Using a large sample size and ten years of study, we fully understand the bacterial species and antibiotic susceptibility for antibacterial therapy in patients with biliary diseases.
The identification of bacterial species and their antibiotic susceptibility for early empiric antibacterial therapy are crucial for reducing the mortality of patients with biliary tract infection.
Clinical data were collected from hospital medical records. Species identification and initial drug susceptibility were further identiﬁed by biochemical characterization using the VITEK 2 Compact test. All statistical analyses were performed using the SPSS software. Between-group analyses were conducted using the t-test or χ2 test.
The most frequently encountered strains were gram-negative bacteria (74.94%), including Escherichia coli (37.78%), Pseudomonas aeruginosa (8.96%), and Klebsiella pneumoniae (10.29%). Bile bacteria were largely sensitive to carbapenems, piperacillin/tazobactam, and gentamicin. We found almost the same micro-organisms present in patients with malignant and benign diseases. Age (P < 0.001), fever (P < 0.001), history of biliary tract diseases and surgeries (both P < 0.001), benign disease (P = 0.002), and the comorbidity chronic renal insufficiency (P = 0.007) affected the positive rates of the bile samples.
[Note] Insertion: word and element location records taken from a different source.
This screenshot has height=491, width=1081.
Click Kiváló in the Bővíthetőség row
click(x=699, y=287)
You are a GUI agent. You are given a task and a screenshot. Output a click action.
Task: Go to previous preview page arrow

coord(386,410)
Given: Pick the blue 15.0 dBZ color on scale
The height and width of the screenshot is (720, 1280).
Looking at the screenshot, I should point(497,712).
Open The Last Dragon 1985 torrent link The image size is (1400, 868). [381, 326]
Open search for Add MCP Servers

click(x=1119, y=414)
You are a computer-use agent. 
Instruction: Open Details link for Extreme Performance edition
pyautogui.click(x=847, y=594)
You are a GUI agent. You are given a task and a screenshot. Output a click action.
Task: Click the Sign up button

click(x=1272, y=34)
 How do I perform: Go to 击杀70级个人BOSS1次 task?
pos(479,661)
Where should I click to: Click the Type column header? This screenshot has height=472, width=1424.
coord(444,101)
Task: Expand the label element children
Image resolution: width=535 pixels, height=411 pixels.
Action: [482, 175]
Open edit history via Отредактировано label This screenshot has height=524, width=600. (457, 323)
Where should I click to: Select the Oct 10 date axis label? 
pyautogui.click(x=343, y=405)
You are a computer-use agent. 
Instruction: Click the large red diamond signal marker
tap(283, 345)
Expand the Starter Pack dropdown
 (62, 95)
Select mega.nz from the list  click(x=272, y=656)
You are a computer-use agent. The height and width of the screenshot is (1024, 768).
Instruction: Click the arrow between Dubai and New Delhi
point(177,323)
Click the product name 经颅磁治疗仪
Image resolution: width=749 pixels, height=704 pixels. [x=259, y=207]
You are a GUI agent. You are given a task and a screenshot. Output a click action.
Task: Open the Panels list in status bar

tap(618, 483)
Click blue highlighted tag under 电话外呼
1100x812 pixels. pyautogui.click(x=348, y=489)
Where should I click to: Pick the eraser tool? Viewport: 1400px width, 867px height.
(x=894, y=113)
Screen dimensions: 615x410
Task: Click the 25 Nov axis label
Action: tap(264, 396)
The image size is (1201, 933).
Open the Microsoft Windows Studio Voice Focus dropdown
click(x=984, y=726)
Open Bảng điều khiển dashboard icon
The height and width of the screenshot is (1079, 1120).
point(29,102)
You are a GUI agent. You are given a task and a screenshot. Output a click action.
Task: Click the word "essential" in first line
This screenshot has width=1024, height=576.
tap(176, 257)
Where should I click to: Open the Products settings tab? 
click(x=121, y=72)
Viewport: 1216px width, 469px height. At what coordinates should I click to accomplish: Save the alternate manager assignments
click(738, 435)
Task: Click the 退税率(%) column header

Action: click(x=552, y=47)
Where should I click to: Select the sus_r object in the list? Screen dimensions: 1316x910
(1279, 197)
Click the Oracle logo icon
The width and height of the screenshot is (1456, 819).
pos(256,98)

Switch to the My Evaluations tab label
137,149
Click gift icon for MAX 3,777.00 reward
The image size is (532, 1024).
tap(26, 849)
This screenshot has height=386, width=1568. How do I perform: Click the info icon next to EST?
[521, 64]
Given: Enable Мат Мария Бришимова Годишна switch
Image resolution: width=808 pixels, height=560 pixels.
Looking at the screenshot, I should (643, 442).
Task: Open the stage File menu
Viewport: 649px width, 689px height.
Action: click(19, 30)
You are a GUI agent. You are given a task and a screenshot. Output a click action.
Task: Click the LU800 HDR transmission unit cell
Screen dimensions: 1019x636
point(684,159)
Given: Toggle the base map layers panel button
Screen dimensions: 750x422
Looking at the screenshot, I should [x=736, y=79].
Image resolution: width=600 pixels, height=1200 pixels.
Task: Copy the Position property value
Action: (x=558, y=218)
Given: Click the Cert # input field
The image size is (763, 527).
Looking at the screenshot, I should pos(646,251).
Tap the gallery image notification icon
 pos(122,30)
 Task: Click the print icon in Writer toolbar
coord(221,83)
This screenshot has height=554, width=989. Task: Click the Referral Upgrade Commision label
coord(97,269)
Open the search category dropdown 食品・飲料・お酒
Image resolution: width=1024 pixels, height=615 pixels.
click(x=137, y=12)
We found that gram-negative strains had low susceptibility to ceftriaxone, quinolones and ampicillin. In addition, some risk factors such as age, fever, history of biliary tract diseases and surgeries, benign diseases, and the comorbidity chronic renal insufficiency positively influenced the detection rates. Bile samples for microbiological analysis may enable a more accurate selection of antibiotic treatments.
The risk factors for antibiotic resistance rate and bacterial resistance genes should be analyzed.